I'll have to tell you the story of when I realized I was in love with her another time. She's waiting for me.
End Personal Log.
Elias wasted no time in quickly selecting the next entry.
Jonathan Power Personal Log Nov 1, 2148
It's a been busy week. We had several supply missions out to the East Coast as well as the Gulf Coast. Had a run in with Soaron. Again. That damn bio-bird as Jennifer calls him, truly has a knack for showing up at the worst possible times. We were attempting to land near old Pensacola, when the alarm went off. Jennifer is one of the best if not the best pilot in the resistance but even she admits it's pretty damn hard to maneuver the jump ship when it's as fully loaded as it was at the time. Thankfully the UTO had fighters in the area that were able to lend a hand. That is not always the case. We were lucky that day. We were able to deliver the supplies and head home. Really, the worst part of the day was after we got home and began repairs on the jump ship. The power flow regulators going to the engines had been damaged during our scuffle with Soaron. Jennifer had managed a work around to get us home. However, some unforeseen damage to the secondary system that controls the pressure in the fuel lines had also been damaged. So by the time, Jennifer and Scout went to remove the plating and repair the damage there was quite a bit of pressure built up. Needless to say we had a minor explosion and small fire on our hands. Not to mention one very pissed off pilot. With a second degree burn on her left arm and some cuts from the flying metal. To be honest, pissed doesn't even begin to cover it. Jennifer hates it when she can't complete the repairs herself. Robert had similar injuries. They're both going to be fine in a few days.
It took several days to get the ship repaired. Thankfully we had almost all the parts we needed and those we didn't have we were able to acquire fairly quickly. So now Jennifer is happy that her ship is again in working order.
So I've talked this long and I haven't even told you how she answered me.
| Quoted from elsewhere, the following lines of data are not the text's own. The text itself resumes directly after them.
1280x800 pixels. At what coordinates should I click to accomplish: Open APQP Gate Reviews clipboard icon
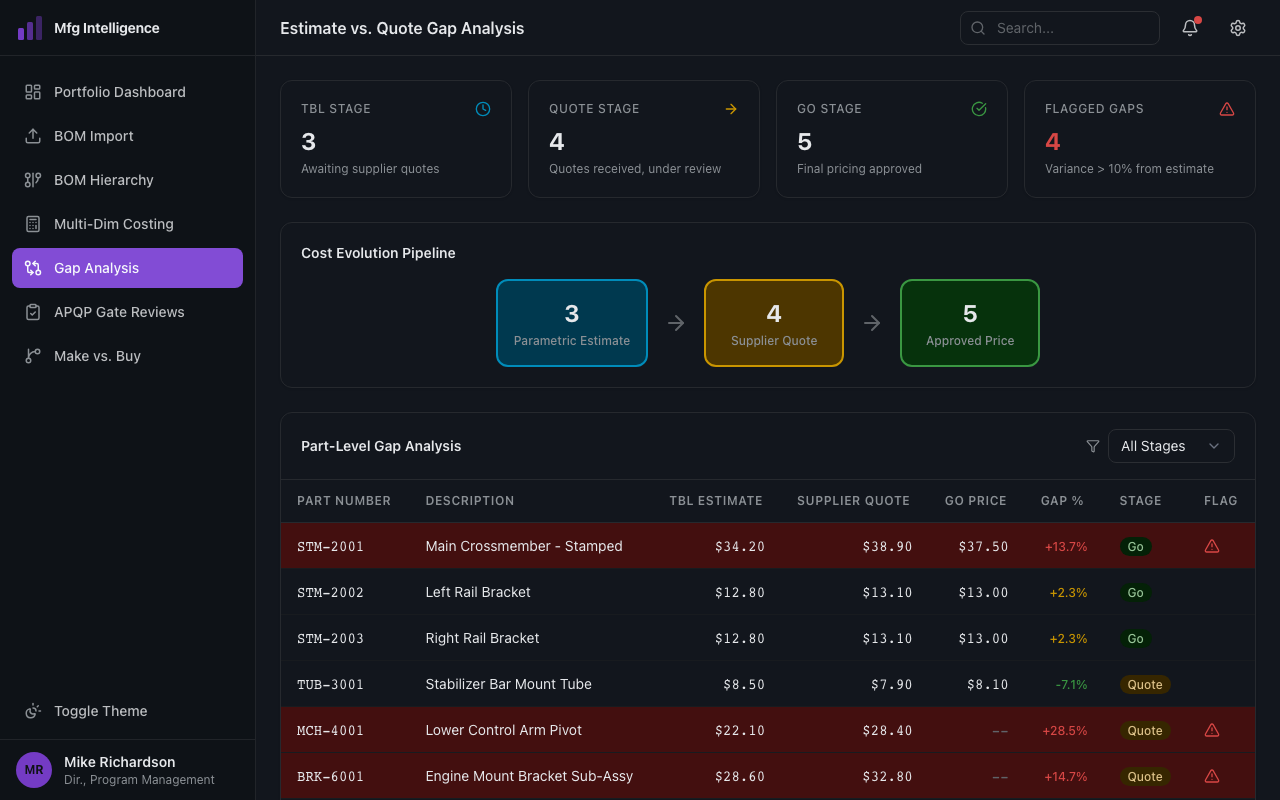[x=33, y=312]
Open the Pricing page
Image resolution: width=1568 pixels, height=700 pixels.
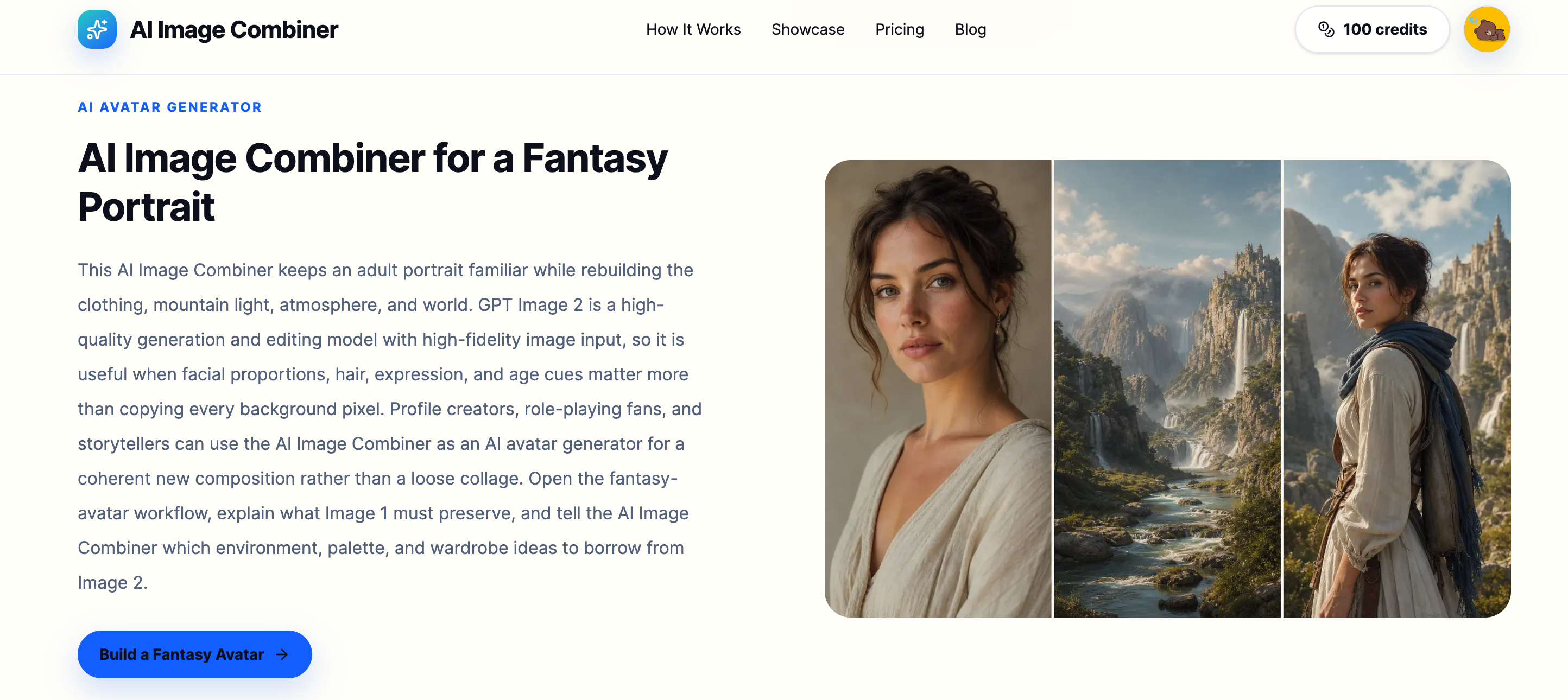click(x=899, y=29)
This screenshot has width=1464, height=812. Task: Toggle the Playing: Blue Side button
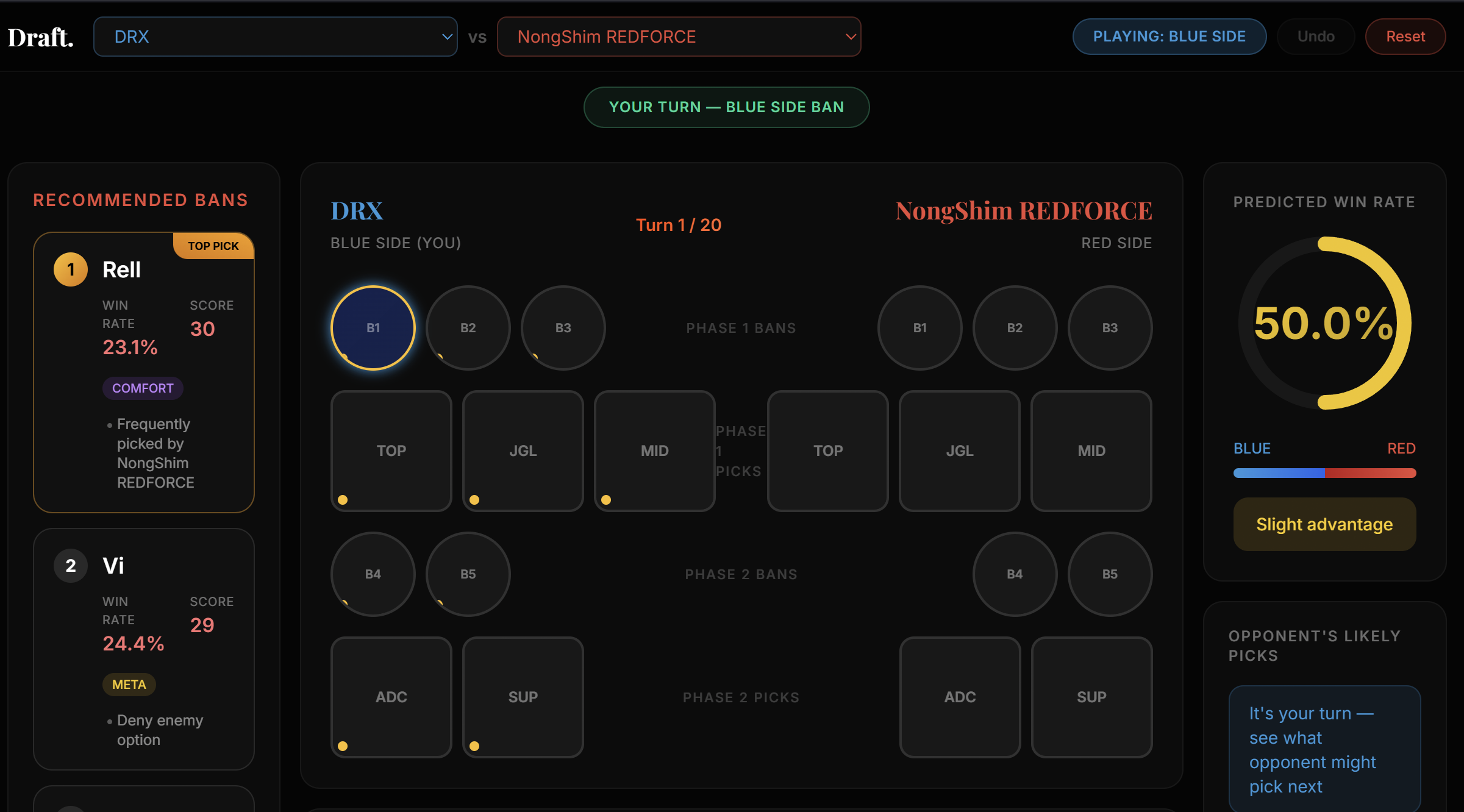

I won't go into specific details of how the evening went other than to say that she said yes. So eventually I'll have other details about when we plan to get married. We didn't really get that far into the discussion after she said yes.
Anyway, we have another couple of hectic weeks coming up. We've got a meeting with some of the other resistance leaders next week. We're trying to iron out some details, but we're looking at actually restarting up one of the military academies to train an actual resistance army. We don't know how long this war is going to last, but we all agree that it will definitely be shorter if we can get a trained force in the field. Obviously, they want Jennifer to design some classes on how to specifically deal with the Dread Youth, and then how to outfly them.
Jennifer is concerned that if she gets involved with the academy she won't be able to be out in the field. She wants to be on the front lines, but I can honestly tell you it won't break my heart if she's at the academies more than in the field.
At any rate, it's getting late. We've got another busy day tomorrow.
End Personal Log.
Elias sat back in his chair. He couldn't believe his ears. While technically, he'd just met the man a few hours ago, it was also technically true that the man had been dead for a little over a hundred and fifty years. To hear Captain Power's voice tell his story in his words. It was indescribable. It was a treasure of immeasurable value. He couldn't help but wonder how much of the history they currently know might actually be wrong. He looked at the case that Col. Power left him. There were hundreds of data files in there. It would take him years to listen to all of them. Even if it took the rest of his life he would make sure he listened to every last one of them. He owed them that much and so much more for the sacrifices they made for the future.
He carefully selected another file, took a sip of his drink, and sat back to listen and learn.